[INSTRUCTIONS TO FOLLOW]: Please print every record below exactly as it appears.
━━━ DATA SUPPLIED ━━━
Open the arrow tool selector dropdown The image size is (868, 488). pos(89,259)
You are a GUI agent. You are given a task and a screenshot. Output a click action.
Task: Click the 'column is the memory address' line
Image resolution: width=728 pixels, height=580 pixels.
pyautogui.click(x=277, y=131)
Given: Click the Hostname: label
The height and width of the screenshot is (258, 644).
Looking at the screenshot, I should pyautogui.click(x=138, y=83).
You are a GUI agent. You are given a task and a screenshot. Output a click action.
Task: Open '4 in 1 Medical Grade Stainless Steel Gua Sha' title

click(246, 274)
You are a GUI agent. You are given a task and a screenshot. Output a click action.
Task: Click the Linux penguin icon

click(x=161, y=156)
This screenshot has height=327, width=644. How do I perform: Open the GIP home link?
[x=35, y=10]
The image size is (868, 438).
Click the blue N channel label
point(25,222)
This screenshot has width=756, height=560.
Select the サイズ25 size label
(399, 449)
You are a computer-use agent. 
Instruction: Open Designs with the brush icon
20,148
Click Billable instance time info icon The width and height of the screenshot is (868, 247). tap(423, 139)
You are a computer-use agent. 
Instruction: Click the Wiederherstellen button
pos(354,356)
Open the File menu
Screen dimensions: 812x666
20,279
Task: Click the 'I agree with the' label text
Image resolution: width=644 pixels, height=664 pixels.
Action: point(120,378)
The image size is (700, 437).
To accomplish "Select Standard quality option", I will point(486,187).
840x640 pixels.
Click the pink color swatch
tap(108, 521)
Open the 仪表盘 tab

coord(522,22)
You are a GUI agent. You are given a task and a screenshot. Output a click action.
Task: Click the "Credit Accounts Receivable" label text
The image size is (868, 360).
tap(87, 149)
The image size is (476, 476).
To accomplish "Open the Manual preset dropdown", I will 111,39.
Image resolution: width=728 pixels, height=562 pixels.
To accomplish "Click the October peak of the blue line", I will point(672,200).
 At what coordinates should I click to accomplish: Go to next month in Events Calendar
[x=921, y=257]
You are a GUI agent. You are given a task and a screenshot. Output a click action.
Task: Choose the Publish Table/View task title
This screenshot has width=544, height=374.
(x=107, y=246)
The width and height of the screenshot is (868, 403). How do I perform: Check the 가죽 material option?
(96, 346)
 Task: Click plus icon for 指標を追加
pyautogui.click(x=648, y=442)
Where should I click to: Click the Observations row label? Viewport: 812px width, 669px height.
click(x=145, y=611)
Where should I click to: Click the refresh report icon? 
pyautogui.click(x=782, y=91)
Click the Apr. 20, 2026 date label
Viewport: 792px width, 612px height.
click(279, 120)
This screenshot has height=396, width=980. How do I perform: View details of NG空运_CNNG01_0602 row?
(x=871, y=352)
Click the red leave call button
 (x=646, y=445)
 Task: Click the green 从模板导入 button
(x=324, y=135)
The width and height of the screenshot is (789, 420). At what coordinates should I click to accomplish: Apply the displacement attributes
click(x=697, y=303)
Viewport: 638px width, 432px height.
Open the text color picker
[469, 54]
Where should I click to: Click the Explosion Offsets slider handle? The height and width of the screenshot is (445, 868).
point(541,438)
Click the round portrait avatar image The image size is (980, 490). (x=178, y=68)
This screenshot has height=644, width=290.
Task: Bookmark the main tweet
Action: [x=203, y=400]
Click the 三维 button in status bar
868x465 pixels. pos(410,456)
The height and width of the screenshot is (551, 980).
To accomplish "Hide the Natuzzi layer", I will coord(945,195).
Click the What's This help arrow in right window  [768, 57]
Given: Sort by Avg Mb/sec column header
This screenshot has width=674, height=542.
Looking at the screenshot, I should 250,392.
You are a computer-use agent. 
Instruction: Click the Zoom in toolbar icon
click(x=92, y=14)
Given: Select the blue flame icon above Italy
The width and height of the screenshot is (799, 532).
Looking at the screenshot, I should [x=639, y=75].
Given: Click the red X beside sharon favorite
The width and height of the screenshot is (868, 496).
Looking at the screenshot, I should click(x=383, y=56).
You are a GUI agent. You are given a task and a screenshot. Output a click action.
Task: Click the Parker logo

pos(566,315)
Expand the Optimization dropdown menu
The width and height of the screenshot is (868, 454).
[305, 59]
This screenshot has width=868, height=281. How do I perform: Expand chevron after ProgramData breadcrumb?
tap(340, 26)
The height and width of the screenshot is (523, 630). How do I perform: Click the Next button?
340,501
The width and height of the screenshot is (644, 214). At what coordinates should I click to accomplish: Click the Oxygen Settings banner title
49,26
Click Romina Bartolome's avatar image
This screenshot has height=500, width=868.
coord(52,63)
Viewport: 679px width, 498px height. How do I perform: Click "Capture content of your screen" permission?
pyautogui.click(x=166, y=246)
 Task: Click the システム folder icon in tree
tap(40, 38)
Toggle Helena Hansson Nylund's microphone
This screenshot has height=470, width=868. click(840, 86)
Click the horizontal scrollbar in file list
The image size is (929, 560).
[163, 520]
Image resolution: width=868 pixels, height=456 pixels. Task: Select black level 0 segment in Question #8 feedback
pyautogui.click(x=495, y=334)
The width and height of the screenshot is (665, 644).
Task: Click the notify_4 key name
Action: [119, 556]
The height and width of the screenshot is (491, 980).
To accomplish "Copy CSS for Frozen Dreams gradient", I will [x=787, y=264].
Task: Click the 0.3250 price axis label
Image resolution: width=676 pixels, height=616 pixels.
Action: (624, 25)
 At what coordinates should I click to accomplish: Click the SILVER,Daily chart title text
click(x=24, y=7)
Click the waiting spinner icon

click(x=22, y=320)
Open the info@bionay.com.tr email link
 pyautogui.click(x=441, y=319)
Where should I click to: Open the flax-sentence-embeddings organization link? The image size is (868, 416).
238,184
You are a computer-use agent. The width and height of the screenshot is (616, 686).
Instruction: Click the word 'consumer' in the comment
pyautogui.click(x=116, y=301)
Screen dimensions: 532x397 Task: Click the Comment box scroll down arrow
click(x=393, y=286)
━━━
[ANSWER TO THIS PROBLEM]:
Open the arrow tool selector dropdown The image size is (868, 488). pos(89,259)
You are a GUI agent. You are given a task and a screenshot. Output a click action.
Task: Click the 'column is the memory address' line
Image resolution: width=728 pixels, height=580 pixels.
pyautogui.click(x=277, y=131)
Given: Click the Hostname: label
The height and width of the screenshot is (258, 644).
Looking at the screenshot, I should pyautogui.click(x=138, y=83).
You are a GUI agent. You are given a task and a screenshot. Output a click action.
Task: Open '4 in 1 Medical Grade Stainless Steel Gua Sha' title

click(246, 274)
You are a GUI agent. You are given a task and a screenshot. Output a click action.
Task: Click the Linux penguin icon

click(x=161, y=156)
This screenshot has height=327, width=644. How do I perform: Open the GIP home link?
[x=35, y=10]
The image size is (868, 438).
Click the blue N channel label
point(25,222)
This screenshot has width=756, height=560.
Select the サイズ25 size label
(399, 449)
You are a computer-use agent. 
Instruction: Open Designs with the brush icon
20,148
Click Billable instance time info icon The width and height of the screenshot is (868, 247). tap(423, 139)
You are a computer-use agent. 
Instruction: Click the Wiederherstellen button
pos(354,356)
Open the File menu
Screen dimensions: 812x666
20,279
Task: Click the 'I agree with the' label text
Image resolution: width=644 pixels, height=664 pixels.
Action: point(120,378)
The image size is (700, 437).
To accomplish "Select Standard quality option", I will point(486,187).
840x640 pixels.
Click the pink color swatch
tap(108, 521)
Open the 仪表盘 tab

coord(522,22)
You are a GUI agent. You are given a task and a screenshot. Output a click action.
Task: Click the "Credit Accounts Receivable" label text
The image size is (868, 360).
tap(87, 149)
The image size is (476, 476).
To accomplish "Open the Manual preset dropdown", I will 111,39.
Image resolution: width=728 pixels, height=562 pixels.
To accomplish "Click the October peak of the blue line", I will point(672,200).
 At what coordinates should I click to accomplish: Go to next month in Events Calendar
[x=921, y=257]
You are a GUI agent. You are given a task and a screenshot. Output a click action.
Task: Choose the Publish Table/View task title
This screenshot has width=544, height=374.
(x=107, y=246)
The width and height of the screenshot is (868, 403). How do I perform: Check the 가죽 material option?
(96, 346)
 Task: Click plus icon for 指標を追加
pyautogui.click(x=648, y=442)
Where should I click to: Click the Observations row label? Viewport: 812px width, 669px height.
click(x=145, y=611)
Where should I click to: Click the refresh report icon? 
pyautogui.click(x=782, y=91)
Click the Apr. 20, 2026 date label
Viewport: 792px width, 612px height.
click(279, 120)
This screenshot has height=396, width=980. How do I perform: View details of NG空运_CNNG01_0602 row?
(x=871, y=352)
Click the red leave call button
 (x=646, y=445)
 Task: Click the green 从模板导入 button
(x=324, y=135)
The width and height of the screenshot is (789, 420). At what coordinates should I click to accomplish: Apply the displacement attributes
click(x=697, y=303)
Viewport: 638px width, 432px height.
Open the text color picker
[469, 54]
Where should I click to: Click the Explosion Offsets slider handle? The height and width of the screenshot is (445, 868).
point(541,438)
Click the round portrait avatar image The image size is (980, 490). (x=178, y=68)
This screenshot has height=644, width=290.
Task: Bookmark the main tweet
Action: [x=203, y=400]
Click the 三维 button in status bar
868x465 pixels. pos(410,456)
The height and width of the screenshot is (551, 980).
To accomplish "Hide the Natuzzi layer", I will coord(945,195).
Click the What's This help arrow in right window  [768, 57]
Given: Sort by Avg Mb/sec column header
This screenshot has width=674, height=542.
Looking at the screenshot, I should 250,392.
You are a computer-use agent. 
Instruction: Click the Zoom in toolbar icon
click(x=92, y=14)
Given: Select the blue flame icon above Italy
The width and height of the screenshot is (799, 532).
Looking at the screenshot, I should [x=639, y=75].
Given: Click the red X beside sharon favorite
The width and height of the screenshot is (868, 496).
Looking at the screenshot, I should click(x=383, y=56).
You are a GUI agent. You are given a task and a screenshot. Output a click action.
Task: Click the Parker logo

pos(566,315)
Expand the Optimization dropdown menu
The width and height of the screenshot is (868, 454).
[305, 59]
This screenshot has width=868, height=281. How do I perform: Expand chevron after ProgramData breadcrumb?
tap(340, 26)
The height and width of the screenshot is (523, 630). How do I perform: Click the Next button?
340,501
The width and height of the screenshot is (644, 214). At what coordinates should I click to accomplish: Click the Oxygen Settings banner title
49,26
Click Romina Bartolome's avatar image
This screenshot has height=500, width=868.
coord(52,63)
Viewport: 679px width, 498px height. How do I perform: Click "Capture content of your screen" permission?
pyautogui.click(x=166, y=246)
 Task: Click the システム folder icon in tree
tap(40, 38)
Toggle Helena Hansson Nylund's microphone
This screenshot has height=470, width=868. click(840, 86)
Click the horizontal scrollbar in file list
The image size is (929, 560).
[163, 520]
Image resolution: width=868 pixels, height=456 pixels. Task: Select black level 0 segment in Question #8 feedback
pyautogui.click(x=495, y=334)
The width and height of the screenshot is (665, 644).
Task: Click the notify_4 key name
Action: [119, 556]
The height and width of the screenshot is (491, 980).
To accomplish "Copy CSS for Frozen Dreams gradient", I will [x=787, y=264].
Task: Click the 0.3250 price axis label
Image resolution: width=676 pixels, height=616 pixels.
Action: (624, 25)
 At what coordinates should I click to accomplish: Click the SILVER,Daily chart title text
click(x=24, y=7)
Click the waiting spinner icon

click(x=22, y=320)
Open the info@bionay.com.tr email link
 pyautogui.click(x=441, y=319)
Where should I click to: Open the flax-sentence-embeddings organization link? The image size is (868, 416).
238,184
You are a computer-use agent. The width and height of the screenshot is (616, 686).
Instruction: Click the word 'consumer' in the comment
pyautogui.click(x=116, y=301)
Screen dimensions: 532x397 Task: Click the Comment box scroll down arrow
click(x=393, y=286)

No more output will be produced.